■ REQUIRED ACTION
Transcribe all the records with complete accuracy.

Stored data
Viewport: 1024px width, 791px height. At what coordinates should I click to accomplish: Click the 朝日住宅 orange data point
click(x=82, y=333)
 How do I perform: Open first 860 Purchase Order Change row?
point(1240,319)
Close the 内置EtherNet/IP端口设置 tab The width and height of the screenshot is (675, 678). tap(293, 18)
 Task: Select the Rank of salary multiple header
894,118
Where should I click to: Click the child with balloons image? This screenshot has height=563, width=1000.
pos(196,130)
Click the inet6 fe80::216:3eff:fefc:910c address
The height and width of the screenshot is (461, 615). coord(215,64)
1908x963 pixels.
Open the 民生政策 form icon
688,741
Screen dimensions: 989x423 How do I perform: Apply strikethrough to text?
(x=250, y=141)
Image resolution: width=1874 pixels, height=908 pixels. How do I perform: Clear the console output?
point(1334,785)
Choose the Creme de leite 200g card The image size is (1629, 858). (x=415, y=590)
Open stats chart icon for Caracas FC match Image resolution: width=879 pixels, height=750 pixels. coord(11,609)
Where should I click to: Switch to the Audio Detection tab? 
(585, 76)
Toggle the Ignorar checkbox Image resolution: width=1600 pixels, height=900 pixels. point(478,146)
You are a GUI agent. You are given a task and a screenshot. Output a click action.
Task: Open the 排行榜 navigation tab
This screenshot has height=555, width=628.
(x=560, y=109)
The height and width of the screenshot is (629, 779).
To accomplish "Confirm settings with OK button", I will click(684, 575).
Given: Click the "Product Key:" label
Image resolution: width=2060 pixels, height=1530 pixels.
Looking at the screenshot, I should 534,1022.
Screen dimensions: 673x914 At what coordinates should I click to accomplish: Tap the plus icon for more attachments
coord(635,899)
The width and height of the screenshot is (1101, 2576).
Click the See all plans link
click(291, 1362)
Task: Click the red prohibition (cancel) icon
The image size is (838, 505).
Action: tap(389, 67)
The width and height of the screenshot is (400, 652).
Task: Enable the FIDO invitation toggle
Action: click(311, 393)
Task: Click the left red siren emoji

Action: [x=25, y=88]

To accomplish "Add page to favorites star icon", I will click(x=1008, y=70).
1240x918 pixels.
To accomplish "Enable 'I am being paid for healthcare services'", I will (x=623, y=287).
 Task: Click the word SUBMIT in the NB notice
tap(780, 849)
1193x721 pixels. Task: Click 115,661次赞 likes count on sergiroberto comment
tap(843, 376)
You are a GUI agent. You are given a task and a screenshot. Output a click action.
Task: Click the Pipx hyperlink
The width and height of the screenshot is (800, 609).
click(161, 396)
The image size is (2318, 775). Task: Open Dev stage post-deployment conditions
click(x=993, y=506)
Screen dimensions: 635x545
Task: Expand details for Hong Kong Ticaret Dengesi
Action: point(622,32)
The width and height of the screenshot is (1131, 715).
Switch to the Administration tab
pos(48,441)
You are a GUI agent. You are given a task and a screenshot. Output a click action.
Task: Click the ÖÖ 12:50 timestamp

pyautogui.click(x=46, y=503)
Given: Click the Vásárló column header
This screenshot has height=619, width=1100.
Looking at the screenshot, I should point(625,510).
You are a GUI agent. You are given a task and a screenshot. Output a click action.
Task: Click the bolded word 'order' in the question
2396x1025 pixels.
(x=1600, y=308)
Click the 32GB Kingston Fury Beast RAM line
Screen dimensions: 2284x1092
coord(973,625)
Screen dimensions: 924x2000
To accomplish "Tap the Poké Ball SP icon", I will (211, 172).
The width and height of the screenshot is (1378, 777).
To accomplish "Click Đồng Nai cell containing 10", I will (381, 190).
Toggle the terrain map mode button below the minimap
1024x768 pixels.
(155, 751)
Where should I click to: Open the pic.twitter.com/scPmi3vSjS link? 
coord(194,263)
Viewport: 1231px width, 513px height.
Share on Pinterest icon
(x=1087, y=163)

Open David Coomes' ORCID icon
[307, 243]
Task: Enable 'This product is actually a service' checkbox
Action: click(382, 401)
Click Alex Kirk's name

■ WORKED SOLUTION
Viewport: 1024px width, 791px height. At what coordinates should I click to accomplish: Click the 朝日住宅 orange data point
click(x=82, y=333)
 How do I perform: Open first 860 Purchase Order Change row?
point(1240,319)
Close the 内置EtherNet/IP端口设置 tab The width and height of the screenshot is (675, 678). tap(293, 18)
 Task: Select the Rank of salary multiple header
894,118
Where should I click to: Click the child with balloons image? This screenshot has height=563, width=1000.
pos(196,130)
Click the inet6 fe80::216:3eff:fefc:910c address
The height and width of the screenshot is (461, 615). coord(215,64)
1908x963 pixels.
Open the 民生政策 form icon
688,741
Screen dimensions: 989x423 How do I perform: Apply strikethrough to text?
(x=250, y=141)
Image resolution: width=1874 pixels, height=908 pixels. How do I perform: Clear the console output?
point(1334,785)
Choose the Creme de leite 200g card The image size is (1629, 858). (x=415, y=590)
Open stats chart icon for Caracas FC match Image resolution: width=879 pixels, height=750 pixels. coord(11,609)
Where should I click to: Switch to the Audio Detection tab? 
(585, 76)
Toggle the Ignorar checkbox Image resolution: width=1600 pixels, height=900 pixels. point(478,146)
You are a GUI agent. You are given a task and a screenshot. Output a click action.
Task: Open the 排行榜 navigation tab
This screenshot has height=555, width=628.
(x=560, y=109)
The height and width of the screenshot is (629, 779).
To accomplish "Confirm settings with OK button", I will click(684, 575).
Given: Click the "Product Key:" label
Image resolution: width=2060 pixels, height=1530 pixels.
Looking at the screenshot, I should 534,1022.
Screen dimensions: 673x914 At what coordinates should I click to accomplish: Tap the plus icon for more attachments
coord(635,899)
The width and height of the screenshot is (1101, 2576).
Click the See all plans link
click(291, 1362)
Task: Click the red prohibition (cancel) icon
The image size is (838, 505).
Action: tap(389, 67)
The width and height of the screenshot is (400, 652).
Task: Enable the FIDO invitation toggle
Action: click(311, 393)
Task: Click the left red siren emoji

Action: [x=25, y=88]

To accomplish "Add page to favorites star icon", I will click(x=1008, y=70).
1240x918 pixels.
To accomplish "Enable 'I am being paid for healthcare services'", I will (x=623, y=287).
 Task: Click the word SUBMIT in the NB notice
tap(780, 849)
1193x721 pixels. Task: Click 115,661次赞 likes count on sergiroberto comment
tap(843, 376)
You are a GUI agent. You are given a task and a screenshot. Output a click action.
Task: Click the Pipx hyperlink
The width and height of the screenshot is (800, 609).
click(161, 396)
The image size is (2318, 775). Task: Open Dev stage post-deployment conditions
click(x=993, y=506)
Screen dimensions: 635x545
Task: Expand details for Hong Kong Ticaret Dengesi
Action: point(622,32)
The width and height of the screenshot is (1131, 715).
Switch to the Administration tab
pos(48,441)
You are a GUI agent. You are given a task and a screenshot. Output a click action.
Task: Click the ÖÖ 12:50 timestamp

pyautogui.click(x=46, y=503)
Given: Click the Vásárló column header
This screenshot has height=619, width=1100.
Looking at the screenshot, I should point(625,510).
You are a GUI agent. You are given a task and a screenshot. Output a click action.
Task: Click the bolded word 'order' in the question
2396x1025 pixels.
(x=1600, y=308)
Click the 32GB Kingston Fury Beast RAM line
Screen dimensions: 2284x1092
coord(973,625)
Screen dimensions: 924x2000
To accomplish "Tap the Poké Ball SP icon", I will (211, 172).
The width and height of the screenshot is (1378, 777).
To accomplish "Click Đồng Nai cell containing 10", I will (381, 190).
Toggle the terrain map mode button below the minimap
1024x768 pixels.
(155, 751)
Where should I click to: Open the pic.twitter.com/scPmi3vSjS link? 
coord(194,263)
Viewport: 1231px width, 513px height.
Share on Pinterest icon
(x=1087, y=163)

Open David Coomes' ORCID icon
[307, 243]
Task: Enable 'This product is actually a service' checkbox
Action: click(382, 401)
Click Alex Kirk's name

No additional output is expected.